Work required: Convert every line of the rows below into a JSON list of strings, with one string per line and blank lines omitted.

Supplied information:

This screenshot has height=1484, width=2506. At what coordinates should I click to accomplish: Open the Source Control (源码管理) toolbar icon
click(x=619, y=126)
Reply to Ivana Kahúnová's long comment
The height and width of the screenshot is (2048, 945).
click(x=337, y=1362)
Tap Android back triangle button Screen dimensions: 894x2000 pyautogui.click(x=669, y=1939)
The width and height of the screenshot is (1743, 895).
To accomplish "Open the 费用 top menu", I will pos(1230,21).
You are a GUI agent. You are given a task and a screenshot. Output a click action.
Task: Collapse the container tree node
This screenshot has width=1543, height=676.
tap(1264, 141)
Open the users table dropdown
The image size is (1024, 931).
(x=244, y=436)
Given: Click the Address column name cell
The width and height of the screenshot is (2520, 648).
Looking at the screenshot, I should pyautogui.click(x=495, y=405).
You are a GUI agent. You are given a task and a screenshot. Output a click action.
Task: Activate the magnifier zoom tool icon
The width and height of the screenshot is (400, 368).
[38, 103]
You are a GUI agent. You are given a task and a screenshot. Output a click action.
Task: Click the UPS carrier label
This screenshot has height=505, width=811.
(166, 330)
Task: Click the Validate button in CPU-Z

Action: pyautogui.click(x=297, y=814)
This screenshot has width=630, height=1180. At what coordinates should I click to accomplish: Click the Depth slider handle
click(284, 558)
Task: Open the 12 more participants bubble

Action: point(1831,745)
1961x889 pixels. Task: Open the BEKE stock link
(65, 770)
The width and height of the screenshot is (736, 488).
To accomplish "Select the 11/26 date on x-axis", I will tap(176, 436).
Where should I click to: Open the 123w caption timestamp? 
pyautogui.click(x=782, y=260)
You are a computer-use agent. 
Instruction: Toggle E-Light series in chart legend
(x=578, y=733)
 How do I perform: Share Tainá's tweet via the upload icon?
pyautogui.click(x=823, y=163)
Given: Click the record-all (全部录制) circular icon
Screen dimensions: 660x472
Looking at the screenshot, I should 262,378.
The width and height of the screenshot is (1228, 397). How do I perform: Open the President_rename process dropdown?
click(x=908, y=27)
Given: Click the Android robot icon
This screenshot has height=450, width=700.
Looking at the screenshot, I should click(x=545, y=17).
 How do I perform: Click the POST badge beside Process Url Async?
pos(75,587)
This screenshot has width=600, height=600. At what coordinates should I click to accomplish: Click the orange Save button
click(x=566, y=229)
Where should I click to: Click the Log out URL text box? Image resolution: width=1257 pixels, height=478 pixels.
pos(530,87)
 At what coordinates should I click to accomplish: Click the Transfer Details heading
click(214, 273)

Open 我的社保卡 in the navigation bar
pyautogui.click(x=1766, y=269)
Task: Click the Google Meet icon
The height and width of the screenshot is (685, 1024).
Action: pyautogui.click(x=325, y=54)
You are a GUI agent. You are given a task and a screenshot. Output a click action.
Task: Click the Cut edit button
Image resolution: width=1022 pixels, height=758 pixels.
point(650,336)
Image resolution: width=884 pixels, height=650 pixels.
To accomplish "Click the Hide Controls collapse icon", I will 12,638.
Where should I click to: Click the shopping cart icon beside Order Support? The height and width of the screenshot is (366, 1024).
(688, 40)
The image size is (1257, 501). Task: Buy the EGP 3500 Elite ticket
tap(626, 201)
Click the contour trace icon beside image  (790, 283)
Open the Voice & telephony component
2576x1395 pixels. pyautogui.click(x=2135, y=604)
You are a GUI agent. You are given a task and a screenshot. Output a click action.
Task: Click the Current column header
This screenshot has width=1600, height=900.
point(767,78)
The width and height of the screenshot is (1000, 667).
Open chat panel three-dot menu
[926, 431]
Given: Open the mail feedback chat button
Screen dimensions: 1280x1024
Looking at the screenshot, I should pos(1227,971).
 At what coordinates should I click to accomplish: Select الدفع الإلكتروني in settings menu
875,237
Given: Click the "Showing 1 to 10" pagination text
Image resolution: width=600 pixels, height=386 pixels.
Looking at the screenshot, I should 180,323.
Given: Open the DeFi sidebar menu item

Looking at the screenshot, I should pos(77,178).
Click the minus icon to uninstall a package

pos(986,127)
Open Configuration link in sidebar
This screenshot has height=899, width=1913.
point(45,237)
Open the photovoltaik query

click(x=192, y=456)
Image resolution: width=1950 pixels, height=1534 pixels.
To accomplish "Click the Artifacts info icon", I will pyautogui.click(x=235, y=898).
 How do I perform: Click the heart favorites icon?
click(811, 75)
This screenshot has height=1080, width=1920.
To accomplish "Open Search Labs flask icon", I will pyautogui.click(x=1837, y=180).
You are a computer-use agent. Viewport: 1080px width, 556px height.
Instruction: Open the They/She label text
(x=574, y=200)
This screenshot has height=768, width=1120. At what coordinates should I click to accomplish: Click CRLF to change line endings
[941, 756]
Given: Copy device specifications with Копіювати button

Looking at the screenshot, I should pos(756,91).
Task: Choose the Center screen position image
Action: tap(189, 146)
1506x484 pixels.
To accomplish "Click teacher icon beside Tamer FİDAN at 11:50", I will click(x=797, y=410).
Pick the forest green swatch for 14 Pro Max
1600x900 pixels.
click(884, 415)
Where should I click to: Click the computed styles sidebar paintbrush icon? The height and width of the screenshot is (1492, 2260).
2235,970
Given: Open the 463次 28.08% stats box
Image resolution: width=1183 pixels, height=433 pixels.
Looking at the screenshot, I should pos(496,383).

Output:
[
  "This screenshot has height=1484, width=2506. At what coordinates should I click to accomplish: Open the Source Control (源码管理) toolbar icon",
  "click(x=619, y=126)",
  "Reply to Ivana Kahúnová's long comment",
  "The height and width of the screenshot is (2048, 945).",
  "click(x=337, y=1362)",
  "Tap Android back triangle button Screen dimensions: 894x2000 pyautogui.click(x=669, y=1939)",
  "The width and height of the screenshot is (1743, 895).",
  "To accomplish \"Open the 费用 top menu\", I will pos(1230,21).",
  "You are a GUI agent. You are given a task and a screenshot. Output a click action.",
  "Task: Collapse the container tree node",
  "This screenshot has width=1543, height=676.",
  "tap(1264, 141)",
  "Open the users table dropdown",
  "The image size is (1024, 931).",
  "(x=244, y=436)",
  "Given: Click the Address column name cell",
  "The width and height of the screenshot is (2520, 648).",
  "Looking at the screenshot, I should pyautogui.click(x=495, y=405).",
  "You are a GUI agent. You are given a task and a screenshot. Output a click action.",
  "Task: Activate the magnifier zoom tool icon",
  "The width and height of the screenshot is (400, 368).",
  "[38, 103]",
  "You are a GUI agent. You are given a task and a screenshot. Output a click action.",
  "Task: Click the UPS carrier label",
  "This screenshot has height=505, width=811.",
  "(166, 330)",
  "Task: Click the Validate button in CPU-Z",
  "Action: pyautogui.click(x=297, y=814)",
  "This screenshot has width=630, height=1180. At what coordinates should I click to accomplish: Click the Depth slider handle",
  "click(284, 558)",
  "Task: Open the 12 more participants bubble",
  "Action: point(1831,745)",
  "1961x889 pixels. Task: Open the BEKE stock link",
  "(65, 770)",
  "The width and height of the screenshot is (736, 488).",
  "To accomplish \"Select the 11/26 date on x-axis\", I will tap(176, 436).",
  "Where should I click to: Open the 123w caption timestamp? ",
  "pyautogui.click(x=782, y=260)",
  "You are a computer-use agent. ",
  "Instruction: Toggle E-Light series in chart legend",
  "(x=578, y=733)",
  " How do I perform: Share Tainá's tweet via the upload icon?",
  "pyautogui.click(x=823, y=163)",
  "Given: Click the record-all (全部录制) circular icon",
  "Screen dimensions: 660x472",
  "Looking at the screenshot, I should 262,378.",
  "The width and height of the screenshot is (1228, 397). How do I perform: Open the President_rename process dropdown?",
  "click(x=908, y=27)",
  "Given: Click the Android robot icon",
  "This screenshot has height=450, width=700.",
  "Looking at the screenshot, I should click(x=545, y=17).",
  " How do I perform: Click the POST badge beside Process Url Async?",
  "pos(75,587)",
  "This screenshot has width=600, height=600. At what coordinates should I click to accomplish: Click the orange Save button",
  "click(x=566, y=229)",
  "Where should I click to: Click the Log out URL text box? Image resolution: width=1257 pixels, height=478 pixels.",
  "pos(530,87)",
  " At what coordinates should I click to accomplish: Click the Transfer Details heading",
  "click(214, 273)",
  "Open 我的社保卡 in the navigation bar",
  "pyautogui.click(x=1766, y=269)",
  "Task: Click the Google Meet icon",
  "The height and width of the screenshot is (685, 1024).",
  "Action: pyautogui.click(x=325, y=54)",
  "You are a GUI agent. You are given a task and a screenshot. Output a click action.",
  "Task: Click the Cut edit button",
  "Image resolution: width=1022 pixels, height=758 pixels.",
  "point(650,336)",
  "Image resolution: width=884 pixels, height=650 pixels.",
  "To accomplish \"Click the Hide Controls collapse icon\", I will 12,638.",
  "Where should I click to: Click the shopping cart icon beside Order Support? The height and width of the screenshot is (366, 1024).",
  "(688, 40)",
  "The image size is (1257, 501). Task: Buy the EGP 3500 Elite ticket",
  "tap(626, 201)",
  "Click the contour trace icon beside image  (790, 283)",
  "Open the Voice & telephony component",
  "2576x1395 pixels. pyautogui.click(x=2135, y=604)",
  "You are a GUI agent. You are given a task and a screenshot. Output a click action.",
  "Task: Click the Current column header",
  "This screenshot has width=1600, height=900.",
  "point(767,78)",
  "The width and height of the screenshot is (1000, 667).",
  "Open chat panel three-dot menu",
  "[926, 431]",
  "Given: Open the mail feedback chat button",
  "Screen dimensions: 1280x1024",
  "Looking at the screenshot, I should pos(1227,971).",
  " At what coordinates should I click to accomplish: Select الدفع الإلكتروني in settings menu",
  "875,237",
  "Given: Click the \"Showing 1 to 10\" pagination text",
  "Image resolution: width=600 pixels, height=386 pixels.",
  "Looking at the screenshot, I should 180,323.",
  "Given: Open the DeFi sidebar menu item",
  "Looking at the screenshot, I should pos(77,178).",
  "Click the minus icon to uninstall a package",
  "pos(986,127)",
  "Open Configuration link in sidebar",
  "This screenshot has height=899, width=1913.",
  "point(45,237)",
  "Open the photovoltaik query",
  "click(x=192, y=456)",
  "Image resolution: width=1950 pixels, height=1534 pixels.",
  "To accomplish \"Click the Artifacts info icon\", I will pyautogui.click(x=235, y=898).",
  " How do I perform: Click the heart favorites icon?",
  "click(811, 75)",
  "This screenshot has height=1080, width=1920.",
  "To accomplish \"Open Search Labs flask icon\", I will pyautogui.click(x=1837, y=180).",
  "You are a computer-use agent. Viewport: 1080px width, 556px height.",
  "Instruction: Open the They/She label text",
  "(x=574, y=200)",
  "This screenshot has height=768, width=1120. At what coordinates should I click to accomplish: Click CRLF to change line endings",
  "[941, 756]",
  "Given: Copy device specifications with Копіювати button",
  "Looking at the screenshot, I should pos(756,91).",
  "Task: Choose the Center screen position image",
  "Action: tap(189, 146)",
  "1506x484 pixels.",
  "To accomplish \"Click teacher icon beside Tamer FİDAN at 11:50\", I will click(x=797, y=410).",
  "Pick the forest green swatch for 14 Pro Max",
  "1600x900 pixels.",
  "click(884, 415)",
  "Where should I click to: Click the computed styles sidebar paintbrush icon? The height and width of the screenshot is (1492, 2260).",
  "2235,970",
  "Given: Open the 463次 28.08% stats box",
  "Image resolution: width=1183 pixels, height=433 pixels.",
  "Looking at the screenshot, I should pos(496,383)."
]